=== DIRECTIONS ===
1. List every Punk Monk band name that the passage on monastic humor gives.
2. Carry on the passage about monastic humor, beginning after its final sentence.

[Opening SELECTED PASSAGE section]

For younger monastics, especially, the popular culture provides ample opportunity for play. Skits and satires have a long history in monasteries; the sister I know who wrote several parodies of pop songs to celebrate her first vows—she sang them at the community party after the church ceremony—was, in a sense, being a traditional Benedictine. To the delight of her sisters, she sang, “Don't know much monastic history/Don't know much theology/But I do know all my vows by heart/Especially that celibate part/What a wonderful world it will be.” Her version of “Pistol-Packin' Mama” (“I was drinkin' beer in a cabaret/havin' lots of fun/and then one night He got to me,/and now I am a nun”) brought the house down. Benedictines in Alabama recently welcomed monastics from the rest of the country to a conference by singing “Dixie” as a Gregorian chant. They also had what I'm told was a hilarious collection of redneck jokes—“You know you're a redneck liturgist, monk, nun . . . when . . .” Unfortunately, no one I spoke with could recall a single one of the punch lines. Monastic humor tends to be of the moment, and in-house, which seems appropriate for people who build communities set apart from the world.
I once heard young Benedictine sisters threatening to put their monk friends into a “Hunk Monk” calendar. And several monks and I once made up an elaborate series of names for Punk Monk bands. Some were of the “you-had-to-be-there” variety—“Theodore and the Studites and their Monster Hit, ‘Circumscribed' ”—was funny only if you'd sat through the reading at morning prayer during which Theodore used the words “Circumscribed,” “Uncircumscribed,” and “Circumscribability” for what seemed like a hundred times. It would have made even Emily Dickinson's head spin. “Abbot Pons and the Gyrovagues” was another we liked, gyrovagues being a restless kind of monk of whom Benedict did not approve; of Abbot Pons, the less said, the better. “Monks with Attitude” was our favorite, because we all know some. When the movie
Jurassic Park
came out, I happily participated in the invention, during lunch in a monastic refectory, of “Monastic Park,” a fantasy monastery in which the fourth-century desert abbas and ammas had been brought back to life. (Some monks said it gave them a whole new outlook on the monastic life to think of their abbey as a kind of theme park. Others said they felt that they were already living in “Monastic Park,” dinosaurs and all.) Sometimes monks speak of casting their own monasteries, trying to figure out who would play them. The choices range from Clint Eastwood to E.T. One middle-aged monk insists that he would best be portrayed by Angela Lansbury, and he may be right.

[Closing SELECTED PASSAGE section]
[Opening AVAILABLE DATA section]

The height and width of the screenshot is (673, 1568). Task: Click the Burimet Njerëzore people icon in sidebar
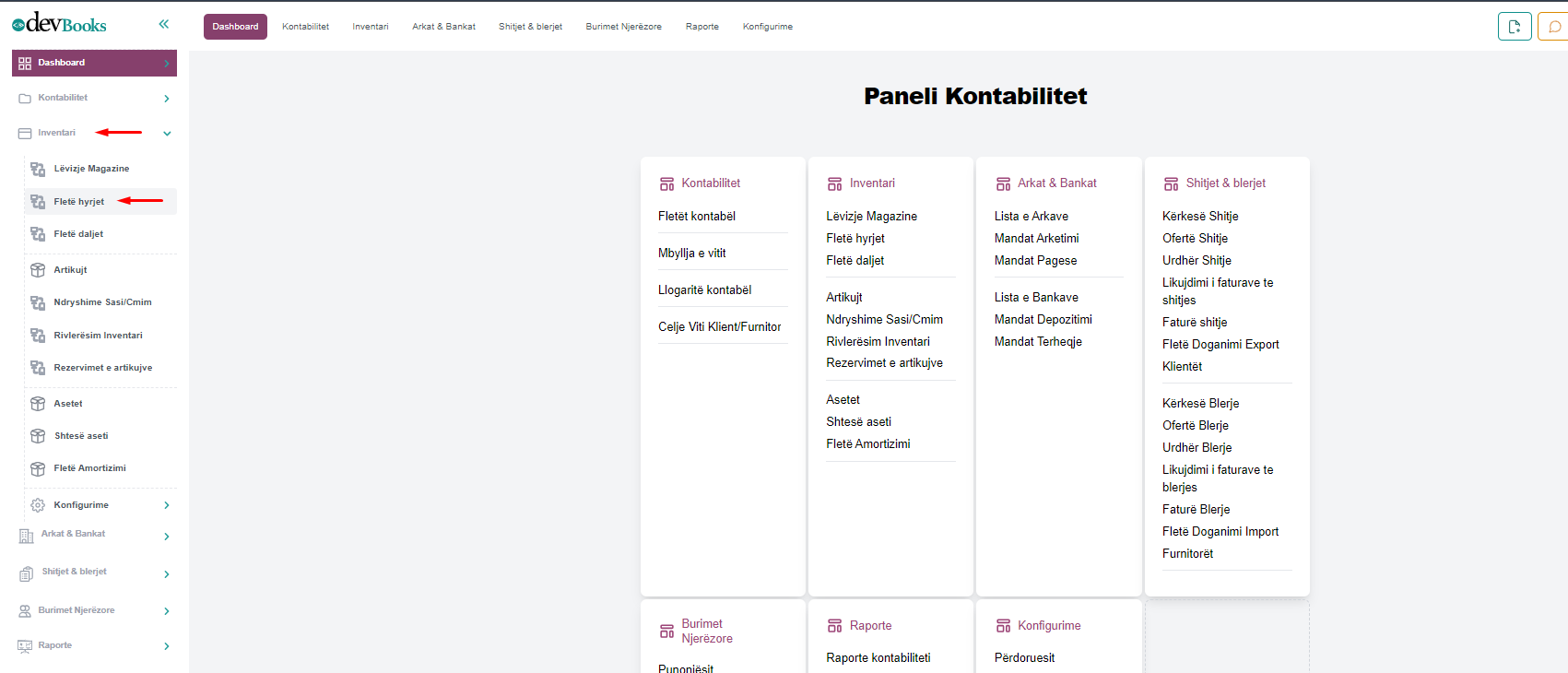[25, 610]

[Closing AVAILABLE DATA section]

=== RESULTS OF THE TASKS ===
1.
Theodore and the Studites
Abbot Pons and the Gyrovagues
Monks with Attitude

2.
What I treasure most about monastic humor, however, is not the elaborate constructions that monks frequently engage in, but the little remarks, the simple pleasures that add spice to the day. When, after I'd had a bad fall and was limping along with a cane, feeling a bit sorry for myself, I was cheered up by a monk who greeted me with an enormous grin, and asked, “Did God
finally
strike you down?” When, after the first time I'd been asked to participate in a liturgical procession and reading at St. John's, I told the abbot after Mass, “You guys sure know how to show a woman a good time,” he shrugged and said, “Practice, years of practice.” What he meant, of course, is centuries. He was also making a play on the Greek word “praktike,” long significant in monastic history as a term for asceticism.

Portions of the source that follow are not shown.